§ Exercise details
In the rows below, identify every line that contains the word "dropdown" and copy each of those lines. Case counts.
========
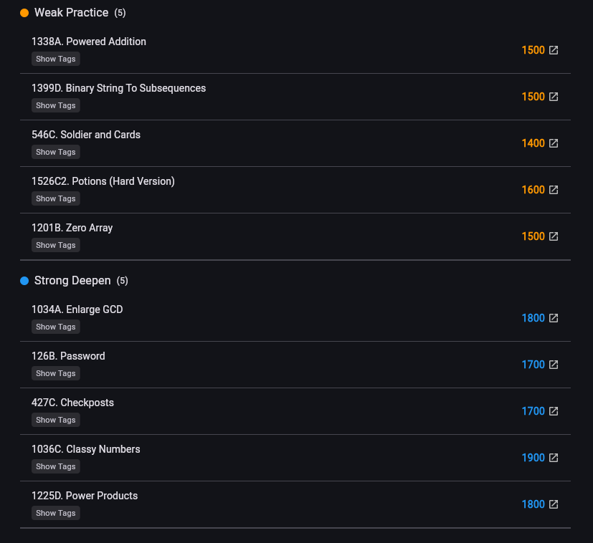Click external link icon beside Zero Array
The width and height of the screenshot is (593, 543).
click(x=554, y=236)

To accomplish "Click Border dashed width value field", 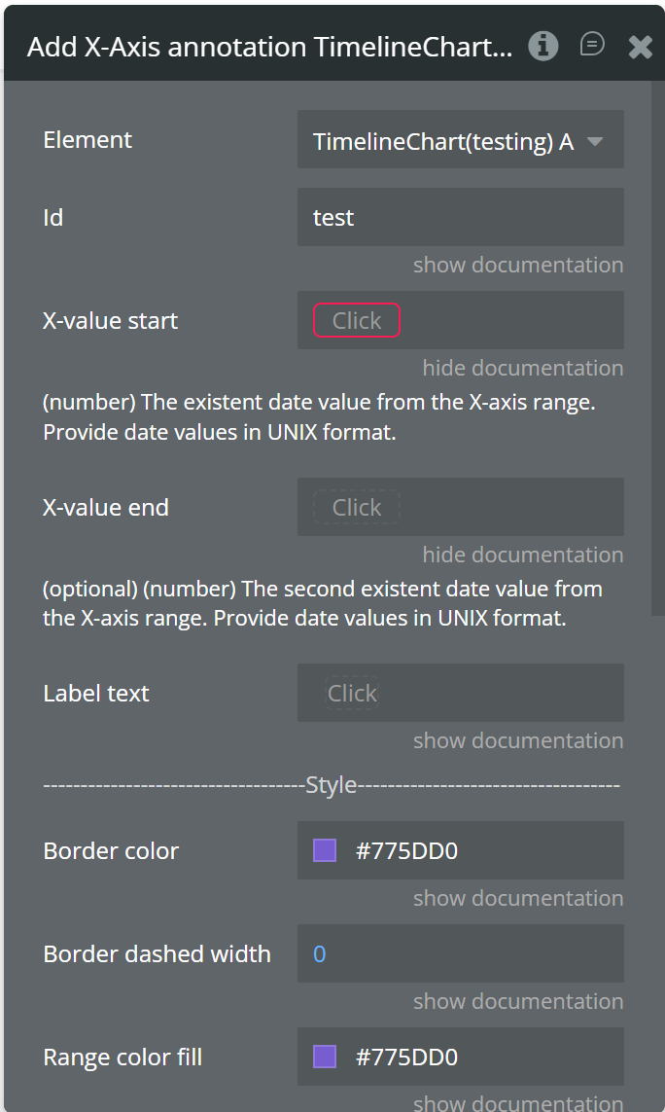I will coord(460,954).
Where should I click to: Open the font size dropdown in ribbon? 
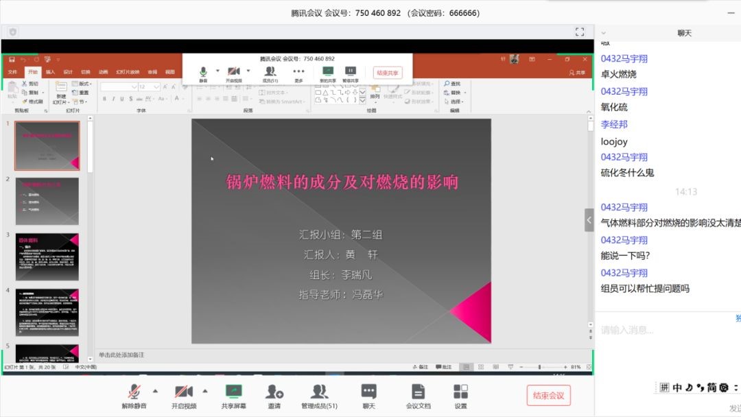156,87

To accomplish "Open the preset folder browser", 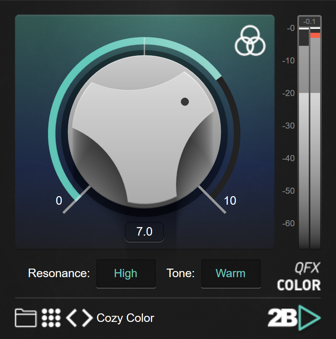I will point(25,318).
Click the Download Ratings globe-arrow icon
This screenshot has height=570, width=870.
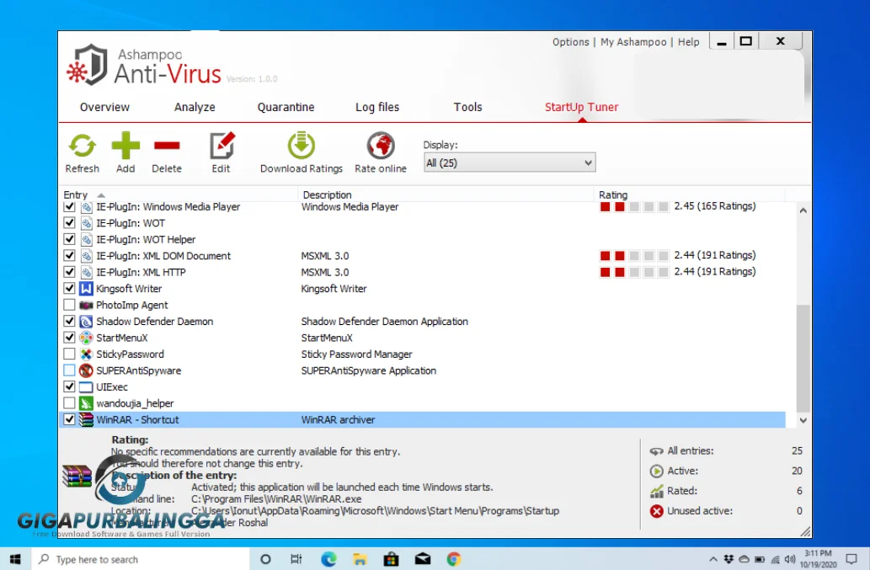pyautogui.click(x=300, y=144)
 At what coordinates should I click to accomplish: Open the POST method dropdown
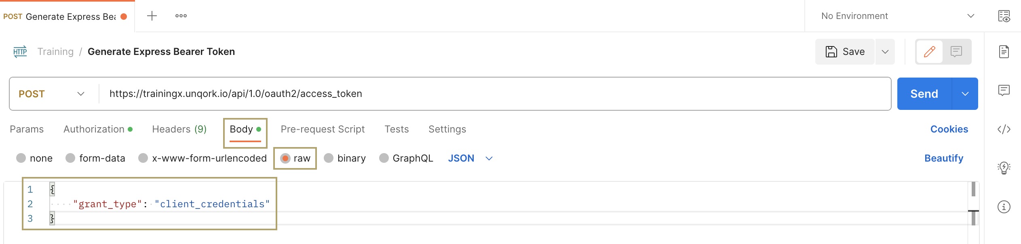[x=52, y=94]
========
§ Correct result
Where should I click to: Open the font size dropdown in ribbon? 
 At what coordinates should I click to accomplish: Open the POST method dropdown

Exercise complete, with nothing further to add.